TLDRUpFront: The spread of mass protests across the country and the seizure of the Justice Ministry in Kiev are just two of several key indicators of escalation towards a full-scale uprising in Ukraine. The next threshold to watch for is the arrival of the military, and what side they choose.

Protesters seize Justice Ministry in Kiev.
FullContextInTheBack:
There is a structure to instability. This structure produces visible markers as an escalation of instability from mass protests into insurrections, uprisings, insurgencies, rebellions, revolutions, and even civil war occurs.
In my last post on EuroMaidan protests in Ukraine I caught sight of one marker and suggested the next two (emphasis added):
when the protestors charge well-equipped riot police or the police fall back in the face of the protestors, repeatedly and start heading for cover, that’s a bad sign for state control. The state either needs to fall back, surrendering the city center to the protestors, which is what happened in the Egyptian uprising of Tahrir Square – or call in the military
Both of these markers manifested since that post with the addition of a third.

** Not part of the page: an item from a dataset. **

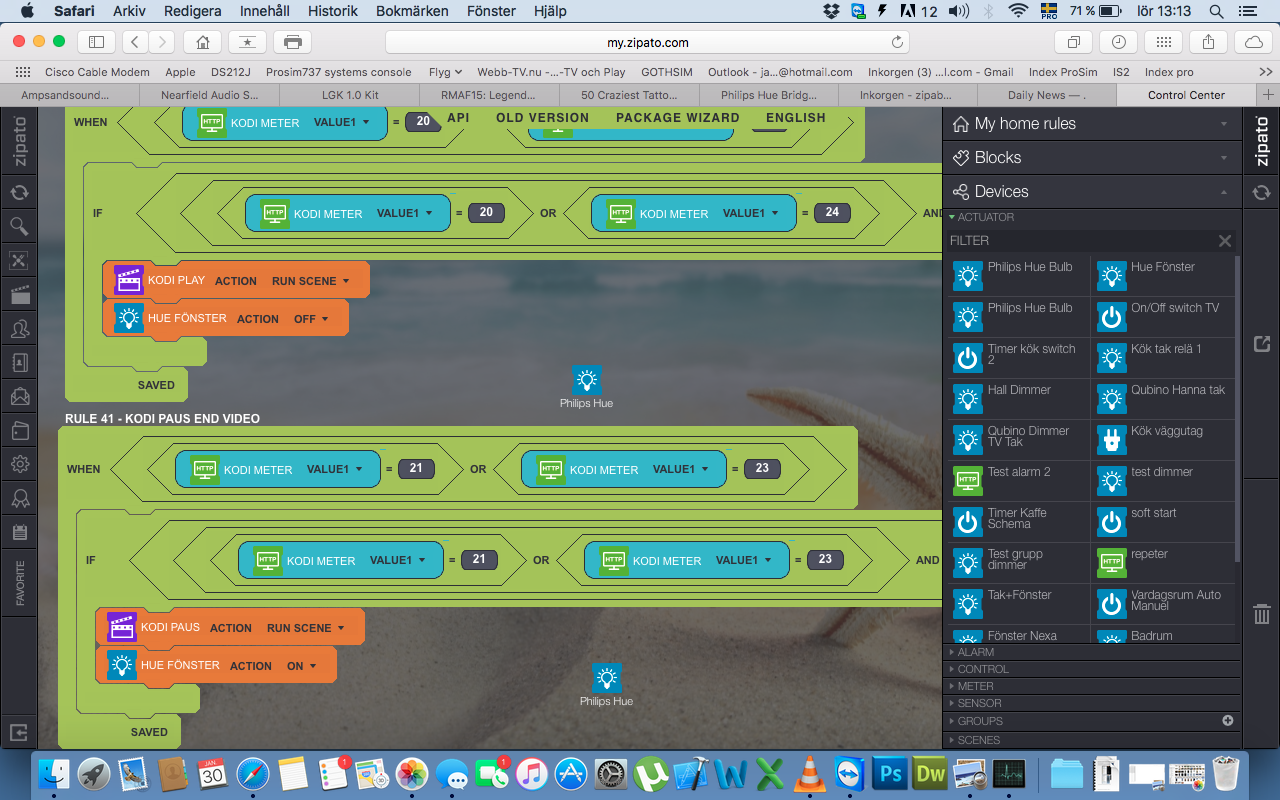The image size is (1280, 800).
Task: Select the clapperboard scenes icon in left sidebar
Action: pos(18,294)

First, protesters seized the Justice Ministry and rejected a power-sharing agreement by the government.[1] The ability to take and hold a governmental building for time is a sign of an insurrection. And to be clear not all insurrections end up as rebellions, revolutions, or civil wars (most don’t.) But a government confident in its position even in the face of insurrection does not offer a power-sharing agreement, and protesters confident in their ability to shake the state tend to reject them. The government is showing a weak hand both physically (loss of the Justice Ministry) and politically (power-sharing) while the protesters showed a strong hand.
A second marker is that there are now reports coming out of protesters taking the fight to the police in Kiev. This is an escalation from the previous protester-police dynamic: where police confront protests in progress and attempt to disperse them but instead find themselves confronted and protesters scatter the police. What happened the other night is a step above that. Protesters sought out a government building police were using to stage. They attacked it with Molotov cocktails while the police were inside[2]. This demonstrates a radicalization of the protesters and willingness to use violence, not just in self-defense, but in offense against instruments of state power.

This icy-hot patch doesn’t relieve tension.
The third marker is that these mass protests are now spreading across Ukraine. A key threshold in how far instability will go is the level of popular acceptance of the grievance or causes advocated by the non-state actors. Consider Paris, during the French Revolution, the broad popular support for instability and violence was often city-centric, focused on Paris itself. Out in the countryside, it was a different matter, and tensions between other population centers in France and Paris led to conflict during the course of the revolution. Compare/contrast that with the protests of 1848 which not only included Paris but spread to capitals and large across the continent.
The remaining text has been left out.